Question: A man owns 18 pets. These pets are cats and birdsIf the pets have a total of 56 legs (assuming non of the birds legs are sticking out of the cat's mouths!), how many cats and how many birds does the man own?

Ok, so we want to find out how many birds and how many cats this man owns.

First of all you have to try to express this information using a couple of equations:


Lets use the letter x to represent how many cats the man owns
and lets use the letter y to represent how many birds the man owns.

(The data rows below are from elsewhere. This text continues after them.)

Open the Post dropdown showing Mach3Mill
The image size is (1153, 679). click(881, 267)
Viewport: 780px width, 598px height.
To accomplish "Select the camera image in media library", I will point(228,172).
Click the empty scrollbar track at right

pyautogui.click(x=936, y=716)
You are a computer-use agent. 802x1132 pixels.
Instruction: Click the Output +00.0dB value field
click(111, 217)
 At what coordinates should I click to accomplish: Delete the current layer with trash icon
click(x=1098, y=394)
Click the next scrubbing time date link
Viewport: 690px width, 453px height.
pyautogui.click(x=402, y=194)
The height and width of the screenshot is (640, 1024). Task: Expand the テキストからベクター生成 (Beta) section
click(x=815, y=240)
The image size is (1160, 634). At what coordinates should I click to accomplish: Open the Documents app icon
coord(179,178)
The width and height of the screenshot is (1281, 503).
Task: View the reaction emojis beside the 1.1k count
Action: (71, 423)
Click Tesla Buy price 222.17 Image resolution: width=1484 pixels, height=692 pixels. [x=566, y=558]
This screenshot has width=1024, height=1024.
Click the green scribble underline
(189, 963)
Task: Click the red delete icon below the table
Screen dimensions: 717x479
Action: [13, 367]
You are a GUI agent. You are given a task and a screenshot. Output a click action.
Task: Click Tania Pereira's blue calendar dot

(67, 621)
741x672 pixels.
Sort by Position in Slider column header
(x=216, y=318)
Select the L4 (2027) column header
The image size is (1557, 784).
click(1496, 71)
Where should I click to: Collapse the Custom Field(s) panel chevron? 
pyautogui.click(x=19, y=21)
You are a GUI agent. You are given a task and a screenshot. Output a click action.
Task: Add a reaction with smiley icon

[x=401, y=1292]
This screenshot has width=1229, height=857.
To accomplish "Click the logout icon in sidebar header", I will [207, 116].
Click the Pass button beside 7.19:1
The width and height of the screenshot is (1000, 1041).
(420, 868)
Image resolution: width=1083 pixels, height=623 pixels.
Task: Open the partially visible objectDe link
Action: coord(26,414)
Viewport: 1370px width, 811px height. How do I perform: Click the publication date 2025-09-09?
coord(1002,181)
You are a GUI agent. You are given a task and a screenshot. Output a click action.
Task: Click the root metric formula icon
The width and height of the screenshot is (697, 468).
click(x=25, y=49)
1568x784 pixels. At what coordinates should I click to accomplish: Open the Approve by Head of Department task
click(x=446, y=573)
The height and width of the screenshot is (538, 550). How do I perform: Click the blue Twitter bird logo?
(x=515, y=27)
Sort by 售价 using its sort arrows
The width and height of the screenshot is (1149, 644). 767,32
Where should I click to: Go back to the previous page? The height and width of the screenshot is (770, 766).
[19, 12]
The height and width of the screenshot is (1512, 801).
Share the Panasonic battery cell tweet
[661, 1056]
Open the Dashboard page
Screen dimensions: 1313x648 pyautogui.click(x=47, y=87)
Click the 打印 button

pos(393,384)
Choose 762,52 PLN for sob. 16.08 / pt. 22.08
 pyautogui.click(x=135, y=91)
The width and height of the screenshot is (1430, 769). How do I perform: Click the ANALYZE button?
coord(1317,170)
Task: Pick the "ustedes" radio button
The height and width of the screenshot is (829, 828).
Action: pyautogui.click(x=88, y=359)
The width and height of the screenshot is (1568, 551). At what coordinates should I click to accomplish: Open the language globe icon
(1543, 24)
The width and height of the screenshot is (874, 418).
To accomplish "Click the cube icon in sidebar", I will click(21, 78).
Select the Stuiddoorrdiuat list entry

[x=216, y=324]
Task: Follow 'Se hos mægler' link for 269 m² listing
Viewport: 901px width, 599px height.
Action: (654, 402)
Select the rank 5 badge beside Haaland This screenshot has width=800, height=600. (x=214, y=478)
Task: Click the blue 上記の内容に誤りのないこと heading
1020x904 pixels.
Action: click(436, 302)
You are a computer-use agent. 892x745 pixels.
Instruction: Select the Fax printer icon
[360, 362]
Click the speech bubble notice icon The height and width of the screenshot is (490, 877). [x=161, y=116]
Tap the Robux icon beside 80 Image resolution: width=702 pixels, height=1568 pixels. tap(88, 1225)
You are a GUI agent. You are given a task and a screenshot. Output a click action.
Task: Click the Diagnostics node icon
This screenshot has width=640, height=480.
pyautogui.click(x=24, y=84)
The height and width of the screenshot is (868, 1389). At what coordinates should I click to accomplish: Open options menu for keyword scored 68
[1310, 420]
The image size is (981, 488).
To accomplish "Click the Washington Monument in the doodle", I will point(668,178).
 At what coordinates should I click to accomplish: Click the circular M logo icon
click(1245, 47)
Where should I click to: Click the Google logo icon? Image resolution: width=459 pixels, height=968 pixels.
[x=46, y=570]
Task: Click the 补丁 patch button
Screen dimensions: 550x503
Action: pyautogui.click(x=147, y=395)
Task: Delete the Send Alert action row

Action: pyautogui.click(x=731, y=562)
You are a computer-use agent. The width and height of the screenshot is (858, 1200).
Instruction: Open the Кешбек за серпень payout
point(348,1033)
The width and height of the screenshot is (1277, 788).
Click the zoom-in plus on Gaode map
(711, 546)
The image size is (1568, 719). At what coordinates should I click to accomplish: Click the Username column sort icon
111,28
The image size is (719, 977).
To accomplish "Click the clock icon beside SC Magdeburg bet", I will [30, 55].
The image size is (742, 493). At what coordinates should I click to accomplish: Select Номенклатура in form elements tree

So, from the information we know that since the man has a total of 18 pets, our first equation can be:


x + y = 18

And we also know that in total all the pets have 56 legs combined, and we know that cats generally have four legs and birds have two. So our second equation can be:

4x + 2y = 56

Excellent, now we have two equations and each equation has two unknown variables for us to find.... this is how I would solve them:

x + y = 18 - equation 1
4x + 2y = 56 - equation 2

I would rearrange equation 1 to:
x = 18 - y 

Then I would substitute the 18 - y into the second equation:
4 x (18 - y + 2y = 56

And then I'd solve this new equation to find y:
4 x (18 - y + 2y = 56
72 - 4y + 2y = 56
 - 4y + 2y = 56 - 72
- 2y = - 16
y = - 16 / - 2
y = 8

So we now know that the man has 8 birds.

Now we need to find out how many cats the man has, we can figure this out using equation 1:
x + y = 18
x + 8 = 18
x  = 18 - 8
x  = 10

Now we also know that the man has 10 cats.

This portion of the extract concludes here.